Так вышло, что через месяц-другой после нашего с Распутиным разговора он получил «солженицынскую» премию – немалые при нашей бедности деньги. И «патриоты» в Москве заговорили известное: продался.
А я был чуть ли не счастлив: как хорошо, что перед этим мы с Валей о кубанском моем землячке Александре Исаевиче, о котором знаю, может быть, чуточку больше, чем он, и к которому куда определенней, нежели он, отношусь, мы поговорили как понимающие друг дружку два миротворца – нам ли драться с хорошо начинавшим «стариком» на борту нашей расходившейся теперь на волнах русской лодки!
У каждого из нас свой выбор, но предложений у Распутина куда больше, и оттого он, пожалуй, больше нашего и печален. Уютно ли ему бывает среди притулившихся к зажравшейся части священства мирских оборотней, вместе жирующих в теньке от только что отстроенных ими храмов – недаром старцы еще, когда предупреждали, что в конце времен число церквей многократно умножится, но вера ослабеет… Всегда ли по душе рядом с так называемой оппозицией, которая давно, кажется, только потому и оппозиция, что хапнуть успела меньше?..
Ведь Валентин Григорьевич из тех, кто и кожей чувствует, он – из таких. Или я слишком категоричен, когда именно так сужу, разве исключено, что это больше мое видение – и тут тоже придется просить прощения?

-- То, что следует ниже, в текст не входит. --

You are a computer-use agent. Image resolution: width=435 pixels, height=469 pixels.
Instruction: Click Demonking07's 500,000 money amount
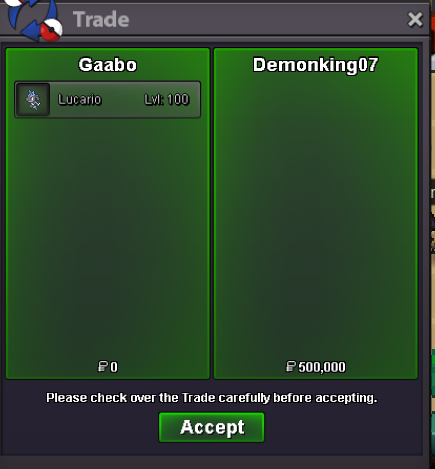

Но вот спустя десять лет стал перечитывать нашу с Распутиным откровенно горькую, очень жесткую по тем временам беседу о «многобедном счастье жить в России» и не то, что с грустью – почти с безысходной тоскою понял, что если что-то в страдающей от пороков и бедности стране изменилось, то не в лучшую сторону.
Но вот такое дело: мы не сдались! Может быть, даже с нарастающим упорством мы – держимся.
Разве мог я ждать от Валентина письма после всего, что в Иркутске с ними случилось?
Но он написал.
И опять, кроме прочего, а, может, прежде всего – о нашей, что там ни говори, особой работе. Ну, что мы за люди?!
Когда погиб наш семилетний Митя, журнал «Смена», в котором тогда служил, как раз печатал отрывки из «Царь-рыбы» Астафьева. И вместе с новой главой Виктор Петрович прислал мне коротенькое письмо, в котором не то, что настойчиво советовал – чуть ли не принуждал: спасайся работой! Других рецептов для русского человека нету.
Что нам, милый Валя, еще остается?
Поскольку пишу теперь из северокавказских краев, из Адыгеи, позаимствую, как в свое время казаки тут – черкеску, здешнее старинное по-желание: пусть за все твои добрые слова и дела воздастся тебе, Валентин Григорьевич, в десять раз. В сто. В тысячу раз!
Этого ты заслужил. И здесь – тоже.
Может быть, помнишь? Железный Волк из романа Юнуса Чуяко, разрушающий города и аулы, прежде всего, выедает людские души.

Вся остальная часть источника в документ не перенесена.